Though referring to Russia’s invasion of Crimea, he perfectly described the 2003 US invasion and occupation of Iraq, which violated the UN charter and Geneva Conventions. According to Benjamin Ferenccz, a prosecutor at the Nuremberg trials, these acts constitute “a supreme international crime.” The “trumped up” pretexts used were the weapons of mass destruction and the Saddam – Al Qaida links that, according to our own intelligence experts, never existed.

It should be noted that Kerry referenced “the 19th century” rather than the 20th. Violating international law, acts of aggression and intervening in sovereign nation’s affairs was (and still is) the basis for US foreign policy during that century. A brief look at its policies toward Latin America and the Caribbean throughout the century provide sufficient examples.

Attempting to build the case against Russia, Obama has remarked “we are well beyond the days when borders can be redrawn over the heads of democratic leaders.”  We should remind ourselves that the US has provided military, economic, and diplomatic support for Israel which for nearly 50 years has ‘redrawn’ the map of Israel and Palestine through an illegal occupation and annexation. The voting record in the United Nations shows that the US is consistently the only country (besides Israel) to veto the countless General Assembly and Security Council resolutions condemning Israel’s actions.

Keep in mind that Crimea houses Russia’s largest naval fleet. What actions would we support if a US naval installation was threatened?  The year 2011 is instructive. When the Arab Spring swept into the small island nation of Bahrain (home to the US 5th naval fleet) our close ally Saudi Arabia violated Bahrain’s sovereignty as it sent in tanks repressing peaceful protesters’ democratic demands. Repercussions for Saudi Arabia included White House spokesman Jay Carney describing the 1,000 troop incursion as “not an invasion of a country” and a $30 billion dollar weapons deal.

If sanctions and international isolation are the proper response to Russia’s actions, then what is to be made of our actions and those of our allies? History is said to be the final judge. Yet, when that judge decides in the wrong fashion, history itself must be erased. Thus, John Kerry overlooks a century of US foreign policy and President Obama recasts aggression against Iraq as an instance when “America sought to work in the international system.”

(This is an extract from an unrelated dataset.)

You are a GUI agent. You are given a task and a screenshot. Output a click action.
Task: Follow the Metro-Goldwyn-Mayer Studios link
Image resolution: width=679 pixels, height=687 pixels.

FOREIGN POLICY: WEAK OR STRONG?

Despite the facts above, the ‘debate’ in the US government has remained narrow. Congressional hawks are politicizing Crimea, attributing it to a “weak” foreign policy pursued by the current Administration. They contend it is because President Obama did not take a hard stance, allowing Russia to realize it could ‘push the US around’. In the words of Senator Lindsey Graham (R-SC), “we have a weak and indecisive president that invites aggression.” Others cite drawing a red-line on Syria, and then backing down, as another example of weakness. The argument crumbles under closer scrutiny.

Take the last four presidents who most observers agree pursued a “strong” foreign policy stance: Eisenhower, Johnson, Reagan, and Bush II. The first three oversaw foreign policies centered around “being tough on Russia,” nevertheless Russia invaded Hungary in 1956, Czechoslovakia in 1968, and escalated its war in Afghanistan in the ’80s. Finally, under Bush II, Russia engaged in a war with Georgia in 2008. There is little historical correlation between the “strength” of US foreign policy and the likelihood of Russia invading other countries.

The arguments put forth by the foreign policy hawks ignore history, but also a more important voice: the people. In the case of Syria, public opinion polls indicate that nearly 72 percent of the US public was against any military action. Similarly, a recent Pew Research Center poll taken on the Crimea issue found that 52 percent of Americans thought the US should “not get too involved in the situation” and only 35 percent thought it should “take a firm stand against Russian actions.”

So the question arises: Is abiding by the democratic process (the value that has made the United States the proclaimed ‘beacon of light’ for the world) a strength or a weakness? Hopefully it doesn’t warrant too much thought.